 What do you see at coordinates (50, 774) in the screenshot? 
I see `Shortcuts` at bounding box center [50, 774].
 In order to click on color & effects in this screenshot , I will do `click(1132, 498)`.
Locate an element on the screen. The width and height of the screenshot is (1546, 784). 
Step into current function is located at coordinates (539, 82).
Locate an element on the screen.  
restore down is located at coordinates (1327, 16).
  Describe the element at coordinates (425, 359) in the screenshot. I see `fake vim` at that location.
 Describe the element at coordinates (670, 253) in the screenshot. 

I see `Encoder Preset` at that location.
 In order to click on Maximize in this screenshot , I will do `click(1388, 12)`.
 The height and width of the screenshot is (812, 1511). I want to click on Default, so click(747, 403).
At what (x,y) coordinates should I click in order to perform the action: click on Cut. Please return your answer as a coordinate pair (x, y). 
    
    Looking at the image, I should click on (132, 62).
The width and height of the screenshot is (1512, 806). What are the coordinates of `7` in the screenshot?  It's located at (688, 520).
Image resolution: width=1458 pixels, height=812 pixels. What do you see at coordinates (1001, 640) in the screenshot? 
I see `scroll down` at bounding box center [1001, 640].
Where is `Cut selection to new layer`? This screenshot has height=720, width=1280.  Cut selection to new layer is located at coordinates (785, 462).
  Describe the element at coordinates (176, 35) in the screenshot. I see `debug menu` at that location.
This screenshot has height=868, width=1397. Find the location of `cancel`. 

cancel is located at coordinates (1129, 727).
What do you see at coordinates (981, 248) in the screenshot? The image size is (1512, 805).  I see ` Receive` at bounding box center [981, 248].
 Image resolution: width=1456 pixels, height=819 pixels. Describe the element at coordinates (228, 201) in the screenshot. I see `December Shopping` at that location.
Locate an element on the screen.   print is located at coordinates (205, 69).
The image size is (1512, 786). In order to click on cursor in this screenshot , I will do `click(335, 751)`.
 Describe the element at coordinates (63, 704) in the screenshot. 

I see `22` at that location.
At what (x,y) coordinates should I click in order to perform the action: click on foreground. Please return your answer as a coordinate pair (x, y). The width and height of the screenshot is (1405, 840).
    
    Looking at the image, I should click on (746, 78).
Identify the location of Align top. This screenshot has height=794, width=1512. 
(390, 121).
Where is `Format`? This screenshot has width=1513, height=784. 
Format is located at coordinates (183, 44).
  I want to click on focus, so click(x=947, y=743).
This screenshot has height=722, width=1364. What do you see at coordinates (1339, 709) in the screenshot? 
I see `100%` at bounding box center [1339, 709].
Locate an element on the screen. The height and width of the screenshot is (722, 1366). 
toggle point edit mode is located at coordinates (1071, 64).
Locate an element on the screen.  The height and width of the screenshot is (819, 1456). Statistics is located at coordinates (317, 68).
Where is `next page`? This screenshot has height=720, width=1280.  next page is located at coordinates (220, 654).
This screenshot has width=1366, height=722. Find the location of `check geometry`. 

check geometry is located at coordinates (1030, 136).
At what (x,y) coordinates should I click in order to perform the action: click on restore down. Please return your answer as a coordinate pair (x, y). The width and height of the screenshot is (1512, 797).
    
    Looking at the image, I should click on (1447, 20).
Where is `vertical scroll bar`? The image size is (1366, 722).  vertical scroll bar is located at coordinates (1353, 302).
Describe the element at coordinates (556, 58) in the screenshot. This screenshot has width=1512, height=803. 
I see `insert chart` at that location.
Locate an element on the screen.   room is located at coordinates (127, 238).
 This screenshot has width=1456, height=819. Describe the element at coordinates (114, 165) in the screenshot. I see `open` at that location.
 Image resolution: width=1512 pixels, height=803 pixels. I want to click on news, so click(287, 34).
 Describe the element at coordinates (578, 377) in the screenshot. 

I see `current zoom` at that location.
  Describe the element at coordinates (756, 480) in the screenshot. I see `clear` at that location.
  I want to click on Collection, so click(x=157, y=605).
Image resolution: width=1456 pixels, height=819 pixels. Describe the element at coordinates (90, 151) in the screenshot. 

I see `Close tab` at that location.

STATED GOAL
Copy the rows above word for word, beginning at the line that contains "This screenshot has height=868, width=1397." and continuing through the line that contains "cancel is located at coordinates (1129, 727).".

RESPONSE TO THE EXERCISE
This screenshot has height=868, width=1397. Find the location of `cancel`. 

cancel is located at coordinates (1129, 727).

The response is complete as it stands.